Task details>
Nothing but the lines from the one that contains "Instruction: Select the MCP Servers tab" to the end of the records should be printed, both ends included, exactly as given.
*****
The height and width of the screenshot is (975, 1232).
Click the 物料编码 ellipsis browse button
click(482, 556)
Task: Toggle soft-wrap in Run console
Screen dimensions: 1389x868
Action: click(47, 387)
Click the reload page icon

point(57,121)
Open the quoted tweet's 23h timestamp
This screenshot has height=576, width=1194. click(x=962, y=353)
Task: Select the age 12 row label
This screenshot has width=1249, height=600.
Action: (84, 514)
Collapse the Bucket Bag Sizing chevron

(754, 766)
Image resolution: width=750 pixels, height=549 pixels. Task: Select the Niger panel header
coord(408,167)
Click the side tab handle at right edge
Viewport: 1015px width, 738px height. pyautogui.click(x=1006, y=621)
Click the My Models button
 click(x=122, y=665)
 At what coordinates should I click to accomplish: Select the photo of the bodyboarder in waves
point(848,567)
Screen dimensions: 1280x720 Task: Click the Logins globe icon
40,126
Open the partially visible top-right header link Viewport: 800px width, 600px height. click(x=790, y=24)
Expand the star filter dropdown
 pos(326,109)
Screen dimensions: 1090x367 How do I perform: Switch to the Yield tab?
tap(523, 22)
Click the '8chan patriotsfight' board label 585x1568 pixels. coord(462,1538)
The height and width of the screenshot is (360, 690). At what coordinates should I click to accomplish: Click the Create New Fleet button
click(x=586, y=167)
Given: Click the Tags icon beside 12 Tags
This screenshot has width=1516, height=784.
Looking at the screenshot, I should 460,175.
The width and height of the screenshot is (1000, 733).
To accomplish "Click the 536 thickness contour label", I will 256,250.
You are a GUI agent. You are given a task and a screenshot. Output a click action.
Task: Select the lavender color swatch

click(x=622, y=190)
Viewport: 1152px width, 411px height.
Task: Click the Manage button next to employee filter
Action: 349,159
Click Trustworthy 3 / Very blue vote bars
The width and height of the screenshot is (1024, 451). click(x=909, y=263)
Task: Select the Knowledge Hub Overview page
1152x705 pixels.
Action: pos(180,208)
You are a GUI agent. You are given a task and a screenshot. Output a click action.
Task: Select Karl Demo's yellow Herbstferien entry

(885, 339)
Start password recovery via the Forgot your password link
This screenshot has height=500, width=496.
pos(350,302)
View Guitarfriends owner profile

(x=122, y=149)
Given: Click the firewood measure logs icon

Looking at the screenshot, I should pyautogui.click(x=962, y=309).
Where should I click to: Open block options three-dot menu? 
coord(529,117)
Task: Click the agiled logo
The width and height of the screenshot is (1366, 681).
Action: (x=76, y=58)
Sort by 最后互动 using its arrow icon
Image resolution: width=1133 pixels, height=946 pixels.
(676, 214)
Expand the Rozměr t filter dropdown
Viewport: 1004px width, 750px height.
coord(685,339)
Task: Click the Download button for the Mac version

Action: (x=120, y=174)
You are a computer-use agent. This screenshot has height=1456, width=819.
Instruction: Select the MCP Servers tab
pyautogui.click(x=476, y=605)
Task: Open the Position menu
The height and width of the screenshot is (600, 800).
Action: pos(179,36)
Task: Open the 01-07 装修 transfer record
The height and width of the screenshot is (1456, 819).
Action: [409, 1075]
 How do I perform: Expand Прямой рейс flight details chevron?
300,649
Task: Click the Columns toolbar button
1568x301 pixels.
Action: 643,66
*****
Response>
Instruction: Select the MCP Servers tab
pyautogui.click(x=476, y=605)
Task: Open the Position menu
The height and width of the screenshot is (600, 800).
Action: pos(179,36)
Task: Open the 01-07 装修 transfer record
The height and width of the screenshot is (1456, 819).
Action: [409, 1075]
 How do I perform: Expand Прямой рейс flight details chevron?
300,649
Task: Click the Columns toolbar button
1568x301 pixels.
Action: 643,66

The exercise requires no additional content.